Item-finding records:
_ _ _ _

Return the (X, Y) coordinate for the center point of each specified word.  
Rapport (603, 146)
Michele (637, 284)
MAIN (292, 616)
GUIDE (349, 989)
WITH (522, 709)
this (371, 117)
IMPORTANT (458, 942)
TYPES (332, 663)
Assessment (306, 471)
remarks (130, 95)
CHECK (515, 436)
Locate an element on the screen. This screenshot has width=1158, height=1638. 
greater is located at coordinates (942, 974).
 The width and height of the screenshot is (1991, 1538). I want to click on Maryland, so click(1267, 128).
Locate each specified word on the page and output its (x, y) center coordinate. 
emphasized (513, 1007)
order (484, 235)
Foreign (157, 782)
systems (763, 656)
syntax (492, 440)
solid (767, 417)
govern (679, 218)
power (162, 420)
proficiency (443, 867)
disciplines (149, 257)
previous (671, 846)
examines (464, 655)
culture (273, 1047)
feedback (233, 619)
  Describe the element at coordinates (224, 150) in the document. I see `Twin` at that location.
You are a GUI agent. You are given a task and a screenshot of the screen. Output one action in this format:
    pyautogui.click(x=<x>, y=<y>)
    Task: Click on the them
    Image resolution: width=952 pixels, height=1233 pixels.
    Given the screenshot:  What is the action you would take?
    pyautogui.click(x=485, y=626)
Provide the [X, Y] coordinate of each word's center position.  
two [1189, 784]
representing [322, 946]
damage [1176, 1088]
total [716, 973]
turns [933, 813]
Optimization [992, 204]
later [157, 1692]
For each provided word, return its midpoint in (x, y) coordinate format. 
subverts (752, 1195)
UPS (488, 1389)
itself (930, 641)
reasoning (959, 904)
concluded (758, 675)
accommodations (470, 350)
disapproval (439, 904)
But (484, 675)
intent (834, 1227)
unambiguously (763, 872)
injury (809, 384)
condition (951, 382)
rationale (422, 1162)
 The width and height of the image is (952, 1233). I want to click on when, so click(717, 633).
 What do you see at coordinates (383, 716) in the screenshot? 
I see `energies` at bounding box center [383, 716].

_ _ _ _

*Problem description*
Arrange every line of the material above into a numbered list, leaving out any blank lines.

*Correct response*
1. Return the (X, Y) coordinate for the center point of each specified word.  
2. Rapport (603, 146)
3. Michele (637, 284)
4. MAIN (292, 616)
5. GUIDE (349, 989)
6. WITH (522, 709)
7. this (371, 117)
8. IMPORTANT (458, 942)
9. TYPES (332, 663)
10. Assessment (306, 471)
11. remarks (130, 95)
12. CHECK (515, 436)
13. Locate an element on the screen. This screenshot has width=1158, height=1638. 
14. greater is located at coordinates (942, 974).
15.  The width and height of the screenshot is (1991, 1538). I want to click on Maryland, so click(1267, 128).
16. Locate each specified word on the page and output its (x, y) center coordinate. 
17. emphasized (513, 1007)
18. order (484, 235)
19. Foreign (157, 782)
20. systems (763, 656)
21. syntax (492, 440)
22. solid (767, 417)
23. govern (679, 218)
24. power (162, 420)
25. proficiency (443, 867)
26. disciplines (149, 257)
27. previous (671, 846)
28. examines (464, 655)
29. culture (273, 1047)
30. feedback (233, 619)
31.   Describe the element at coordinates (224, 150) in the document. I see `Twin` at that location.
32. You are a GUI agent. You are given a task and a screenshot of the screen. Output one action in this format:
33.     pyautogui.click(x=<x>, y=<y>)
34.     Task: Click on the them
35.     Image resolution: width=952 pixels, height=1233 pixels.
36.     Given the screenshot:  What is the action you would take?
37.     pyautogui.click(x=485, y=626)
38. Provide the [X, Y] coordinate of each word's center position.  
39. two [1189, 784]
40. representing [322, 946]
41. damage [1176, 1088]
42. total [716, 973]
43. turns [933, 813]
44. Optimization [992, 204]
45. later [157, 1692]
46. For each provided word, return its midpoint in (x, y) coordinate format. 
47. subverts (752, 1195)
48. UPS (488, 1389)
49. itself (930, 641)
50. reasoning (959, 904)
51. concluded (758, 675)
52. accommodations (470, 350)
53. disapproval (439, 904)
54. But (484, 675)
55. intent (834, 1227)
56. unambiguously (763, 872)
57. injury (809, 384)
58. condition (951, 382)
59. rationale (422, 1162)
60.  The width and height of the image is (952, 1233). I want to click on when, so click(717, 633).
61.  What do you see at coordinates (383, 716) in the screenshot? 
62. I see `energies` at bounding box center [383, 716].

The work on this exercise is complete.